• **Data for this exercise**
+ + + +
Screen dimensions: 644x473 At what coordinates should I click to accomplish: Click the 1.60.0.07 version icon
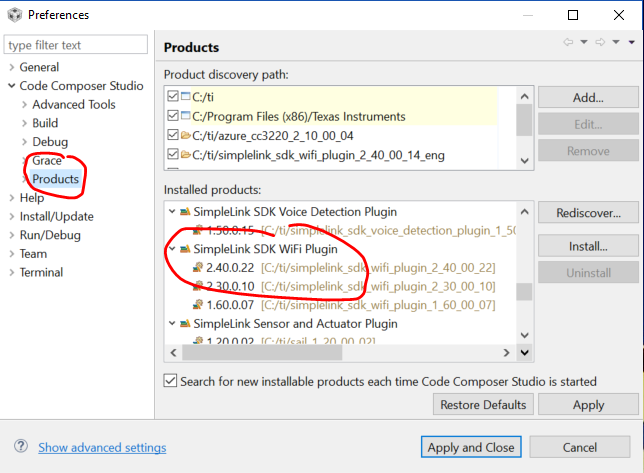197,304
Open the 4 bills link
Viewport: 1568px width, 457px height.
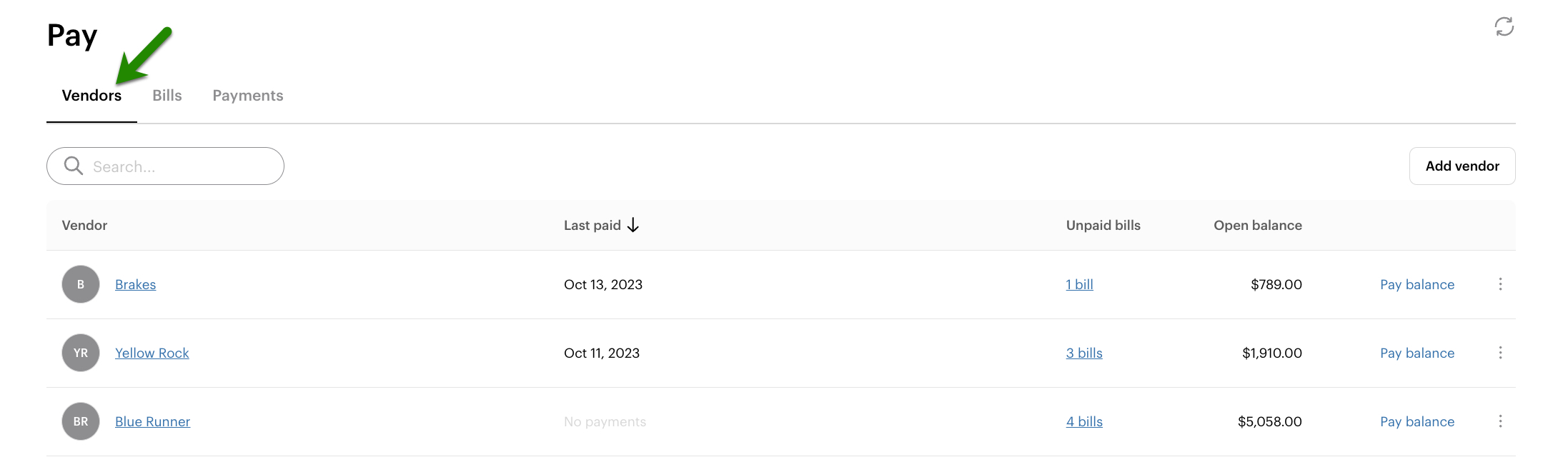tap(1084, 421)
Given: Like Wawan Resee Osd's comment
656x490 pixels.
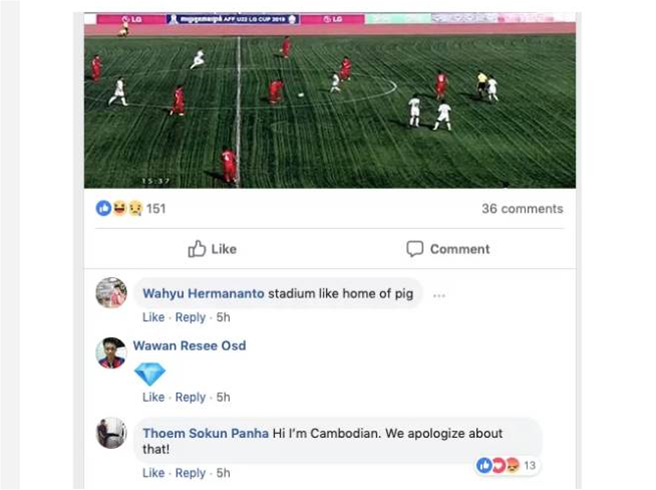Looking at the screenshot, I should [x=153, y=397].
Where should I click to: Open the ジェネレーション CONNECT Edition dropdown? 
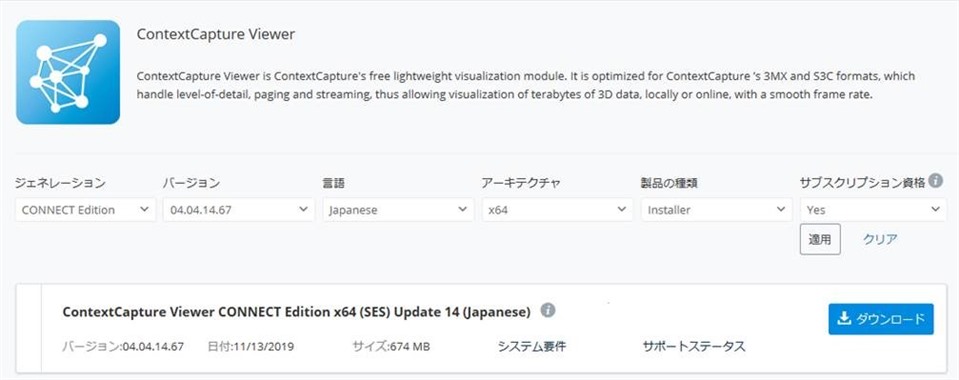point(86,210)
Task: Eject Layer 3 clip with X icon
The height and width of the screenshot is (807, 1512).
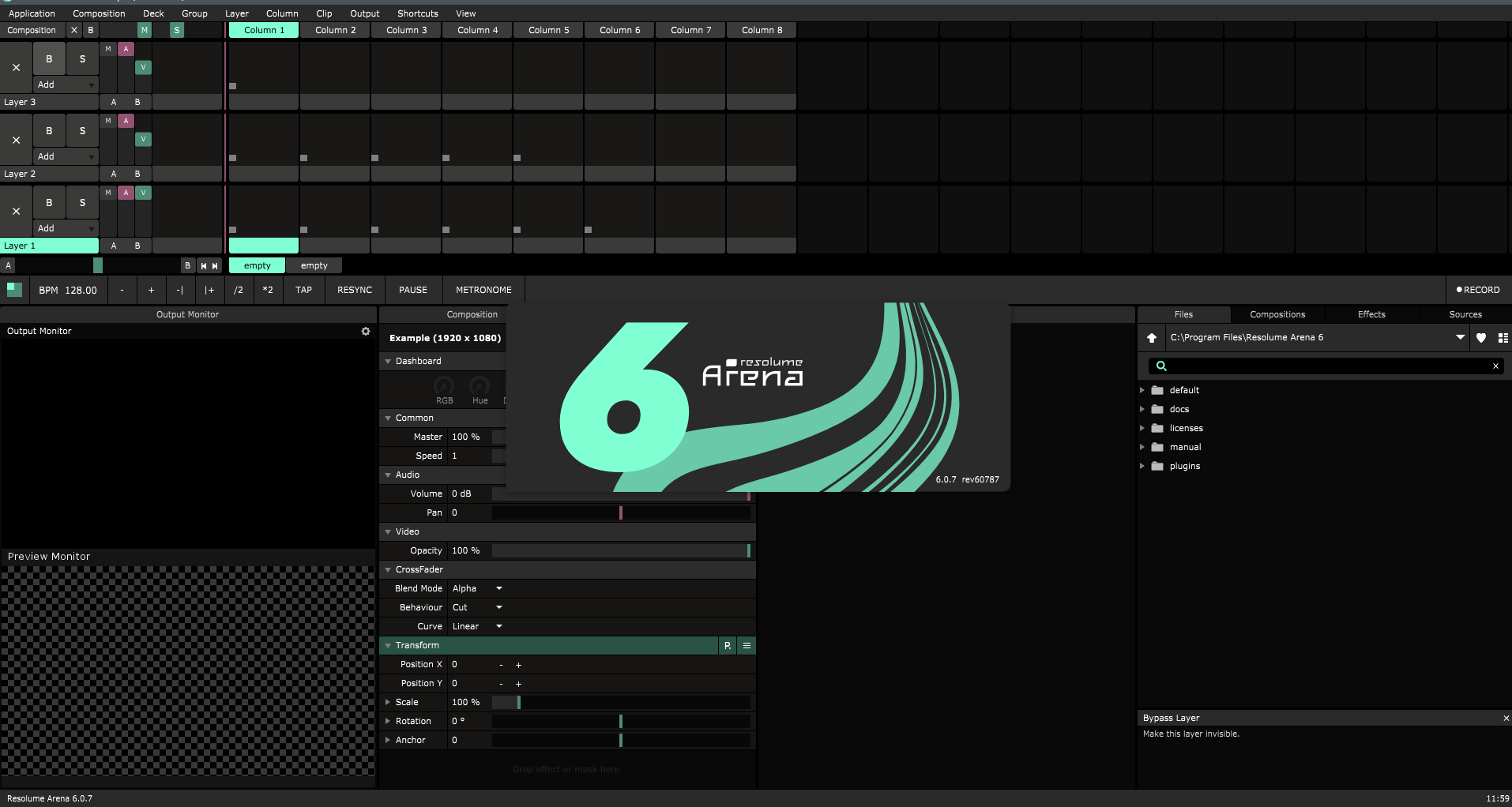Action: 16,68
+ + + +
An exact, picture-free copy of the listing above is the goal; write it out now.

Screen dimensions: 644x473 At what coordinates should I click to accomplish: Click the 1.60.0.07 version icon
197,304
Open the 4 bills link
Viewport: 1568px width, 457px height.
tap(1084, 421)
Given: Like Wawan Resee Osd's comment
656x490 pixels.
Looking at the screenshot, I should [x=153, y=397].
Where should I click to: Open the ジェネレーション CONNECT Edition dropdown? 
point(86,210)
Task: Eject Layer 3 clip with X icon
The height and width of the screenshot is (807, 1512).
Action: 16,68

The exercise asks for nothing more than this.